Allo stato attuale gli appelli dell’ISIS, depurati dalla vena estremista e sanguinaria, suonano come quelli delle Brigate Rosse negli anni di piombo. Seppure gli inviti dei brigatisti alla lotta al SIM possano aver trovato nuovi affiliati alla causa, la spinta alla violenza che avrebbero voluto vedere crescere nel popolo per raggiungere i propri obiettivi politici non si realizzò mai a livello di massa. In Europa finora vi sono stati solo dei singoli che inneggiando all’ISIS hanno compiuto atti di violenza in suo onore. Al momento l’organizzazione ha più bisogno di reclute da impiegare per mantenersi in vita negli scontri fra Siria ed Iraq che pensare realisticamente di aprire con esse nuovi fronti in occidente.

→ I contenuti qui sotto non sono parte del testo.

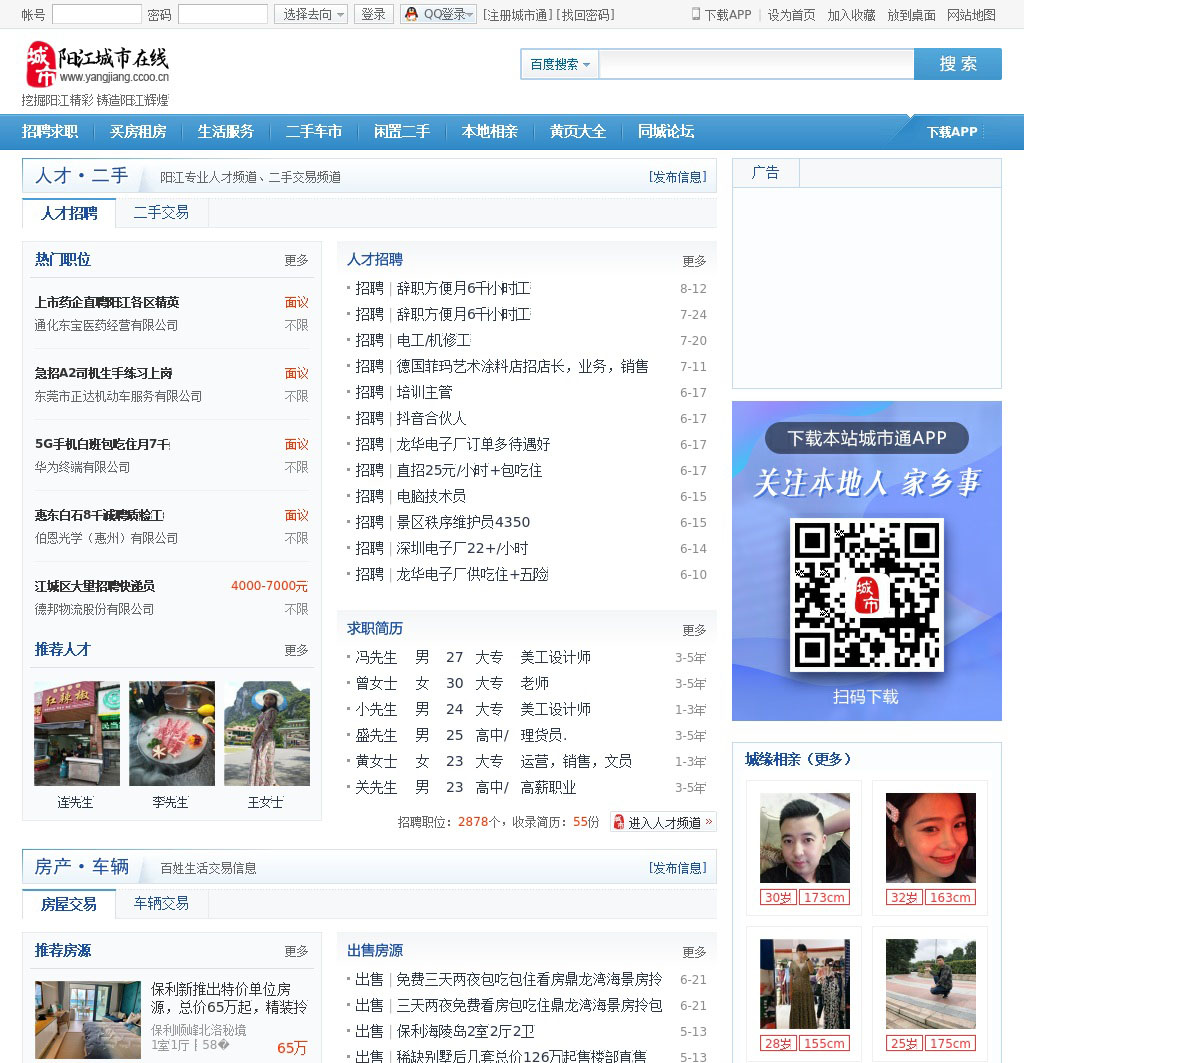1200x1063 pixels.
Task: Open 找回密码 password recovery link
Action: click(x=586, y=15)
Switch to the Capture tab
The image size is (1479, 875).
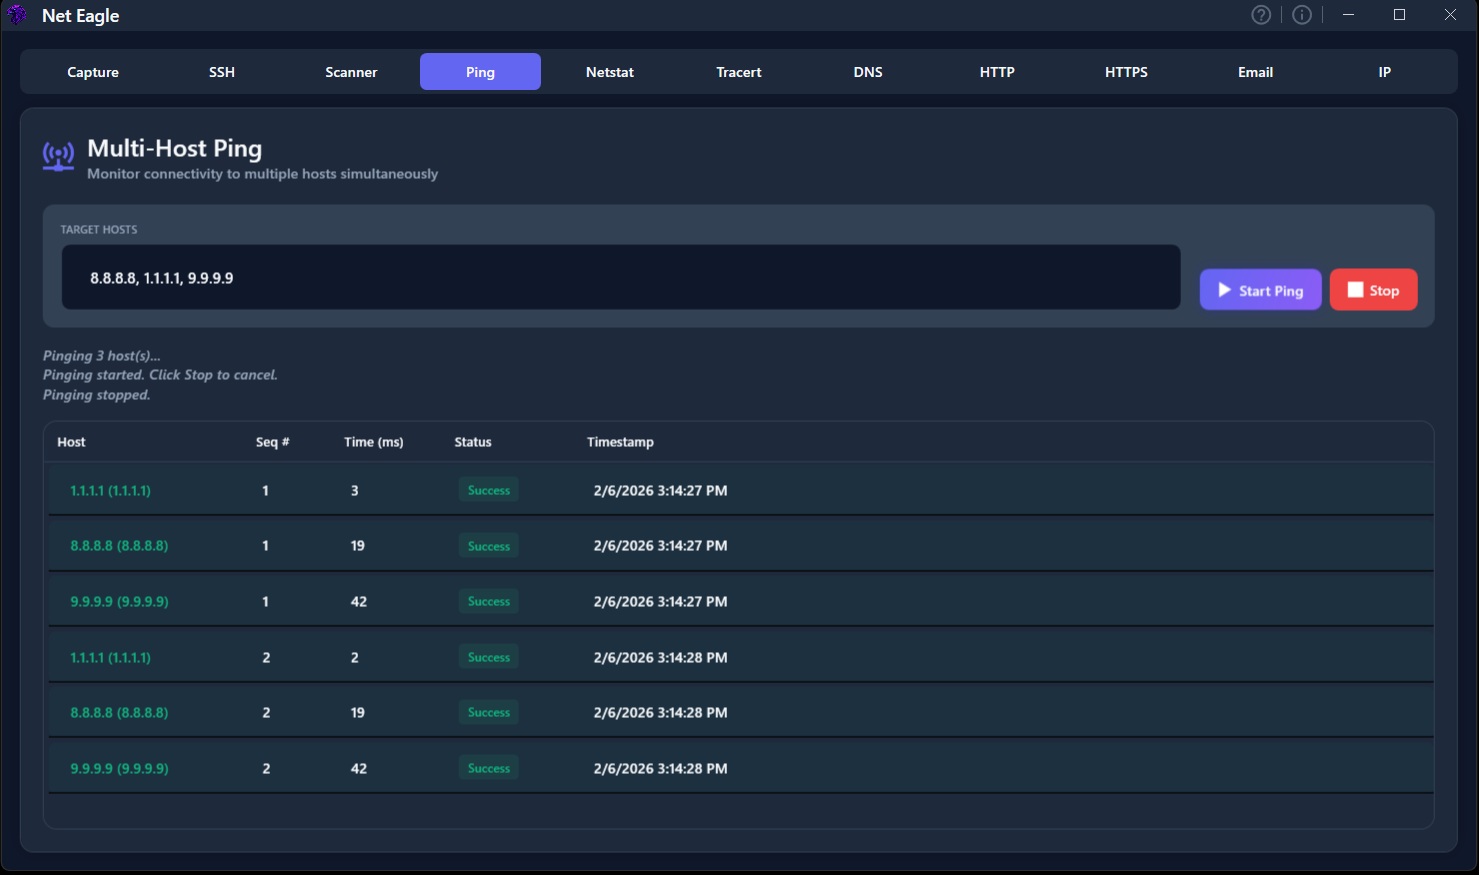(x=92, y=71)
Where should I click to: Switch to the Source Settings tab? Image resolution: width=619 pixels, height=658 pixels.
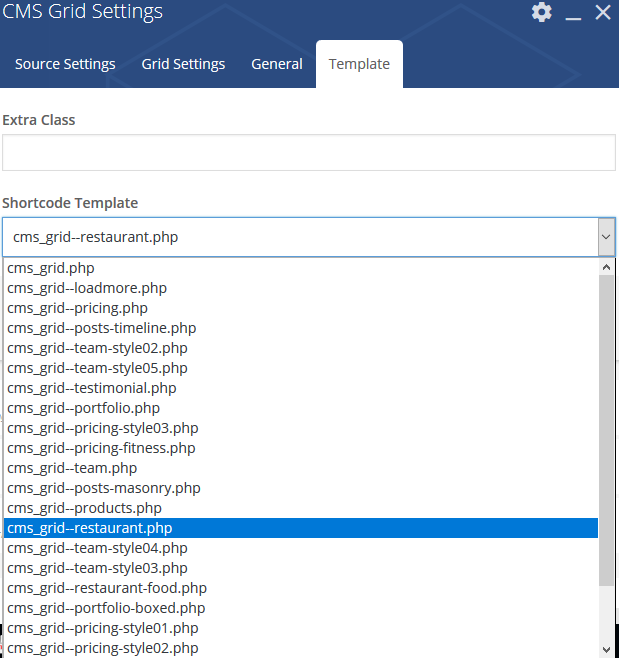(65, 64)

Vero è che la dilatazione mediatica del campo di battaglia tipica dei conflitti moderni porta la brutalità della guerra nelle nostre abitazioni in tempo zero, e questo può agire come catalizzatore per menti violente, desiderose di lanciarsi nella lotta ricreandola magari dietro l’angolo di casa. Il rogo del pilota giordano bruciato vivo, le decapitazioni di giornalisti, di volontari delle organizzazioni umanitarie, di soldati catturati, o dei 22 prigionieri copti sgozzati in Libia il cui sangue si è riversato nel Mediterraneo che bagna le coste dell’Europa, minacciata a più riprese dall’ISIS nelle ultime settimane, potrebbero spingere ad un’escalation di violenza. Le immagini inviate al mondo intero via YouTube fanno ancora una volta capire quanto l’ISIS fa nei territori controllati e laddove vi sono estremisti operanti in contesti dove regna l’anarchia – come in Libia. Questi rimangono elementi con cui i governi occidentali devono fare i conti, ricordando al contempo che questo tipo di violenza su scala molto più grande ed organizzata ha già colpito l’occidente ed è stata fermata. La follia nazifascista aveva un potere di morte infinitamente superiore a quello dell’ISIS, e come l’ISIS nelle parole e nei fatti non intendeva risparmiare nessun oppositore. Le forze responsabili di tale volontà di sterminio sono state distrutte, anche se strascichi del loro spregevole retaggio politico-culturale sono rimasti nell’Europa del secondo dopoguerra.
L’ISIS può essere sconfitto sul campo di battaglia e gli orrori che preannuncia non sono che uno spauracchio di quello che l’Italia già vide a Sciara Sciat nel 1911. Il dilemma che rimane non è tanto, o non solo, come battere l’ISIS a partire da Mosul, cosa che probabilmente avverrà se l’offensiva si svilupperà secondo le previsioni del Pentagono, e questo potrà accadere se e solo se le nuove unità recentemente addestrate dell’esercito iracheno, di cui l’ISIS in precedenza aveva avuto facilmente ragione, si dimostreranno di tempra diversa da quelle che nel 2014 si ritirarono da Mosul praticamente senza combattere. Il problema vero è cosa fare dopo, per impedirne la rinascita sotto nuove forme con cui tra pochi anni qualche portatore di un messaggio più violento di quello dell’ISIS potrebbe ripresentarsi per prenderne il posto come quest’ultimo ha fatto con al-Qaeda.
Per questo serve un approccio che superi il criterio ingannevole di volere una “guerra perpetua per avere una pace perpetua” che da troppi anni gli Stati Uniti – e in modo più riluttante i loro alleati europei – hanno fatto proprio e che lascia le radici dell’estremismo, sfruttato o demonizzato a seconda delle circostanze, libere di radicarsi e poter crescere in futuro.